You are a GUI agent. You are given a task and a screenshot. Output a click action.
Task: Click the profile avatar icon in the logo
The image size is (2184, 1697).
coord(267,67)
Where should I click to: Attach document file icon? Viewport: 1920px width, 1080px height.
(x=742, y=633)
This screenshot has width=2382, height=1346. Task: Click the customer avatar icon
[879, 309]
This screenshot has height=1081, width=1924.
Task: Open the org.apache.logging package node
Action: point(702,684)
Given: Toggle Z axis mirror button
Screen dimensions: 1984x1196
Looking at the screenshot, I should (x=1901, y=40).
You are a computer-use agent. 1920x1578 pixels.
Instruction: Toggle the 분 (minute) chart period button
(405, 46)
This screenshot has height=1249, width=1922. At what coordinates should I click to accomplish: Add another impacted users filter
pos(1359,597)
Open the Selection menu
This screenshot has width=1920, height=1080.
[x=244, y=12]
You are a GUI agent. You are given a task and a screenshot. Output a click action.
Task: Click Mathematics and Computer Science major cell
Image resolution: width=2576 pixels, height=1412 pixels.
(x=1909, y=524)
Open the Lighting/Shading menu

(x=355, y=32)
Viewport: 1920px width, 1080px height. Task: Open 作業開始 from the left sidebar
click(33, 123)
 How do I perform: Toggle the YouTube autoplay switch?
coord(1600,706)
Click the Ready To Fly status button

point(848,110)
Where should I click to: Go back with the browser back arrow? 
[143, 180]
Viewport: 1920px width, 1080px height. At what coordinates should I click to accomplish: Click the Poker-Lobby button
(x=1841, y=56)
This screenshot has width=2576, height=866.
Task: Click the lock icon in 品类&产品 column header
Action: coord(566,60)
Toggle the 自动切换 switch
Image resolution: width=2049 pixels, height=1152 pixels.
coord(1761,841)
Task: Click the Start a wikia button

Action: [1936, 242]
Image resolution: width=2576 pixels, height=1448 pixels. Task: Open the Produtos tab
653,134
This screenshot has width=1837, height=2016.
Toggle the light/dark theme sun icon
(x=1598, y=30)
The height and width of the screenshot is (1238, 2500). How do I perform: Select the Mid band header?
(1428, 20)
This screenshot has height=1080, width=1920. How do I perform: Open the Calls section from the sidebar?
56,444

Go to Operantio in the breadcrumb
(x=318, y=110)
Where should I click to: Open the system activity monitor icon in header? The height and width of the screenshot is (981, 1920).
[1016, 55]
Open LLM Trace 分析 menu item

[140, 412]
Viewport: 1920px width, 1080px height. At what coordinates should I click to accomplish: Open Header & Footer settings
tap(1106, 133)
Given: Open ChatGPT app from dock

▶ [Exercise description] The answer should consist solely of the lines from the one that contains "This screenshot has width=1837, height=2016." through the end of the material above, copied exactly.

▶ [Response to the task]
This screenshot has width=1837, height=2016.
Toggle the light/dark theme sun icon
(x=1598, y=30)
The height and width of the screenshot is (1238, 2500). How do I perform: Select the Mid band header?
(1428, 20)
This screenshot has height=1080, width=1920. How do I perform: Open the Calls section from the sidebar?
56,444

Go to Operantio in the breadcrumb
(x=318, y=110)
Where should I click to: Open the system activity monitor icon in header? The height and width of the screenshot is (981, 1920).
[1016, 55]
Open LLM Trace 分析 menu item

[140, 412]
Viewport: 1920px width, 1080px height. At what coordinates should I click to accomplish: Open Header & Footer settings
tap(1106, 133)
Given: Open ChatGPT app from dock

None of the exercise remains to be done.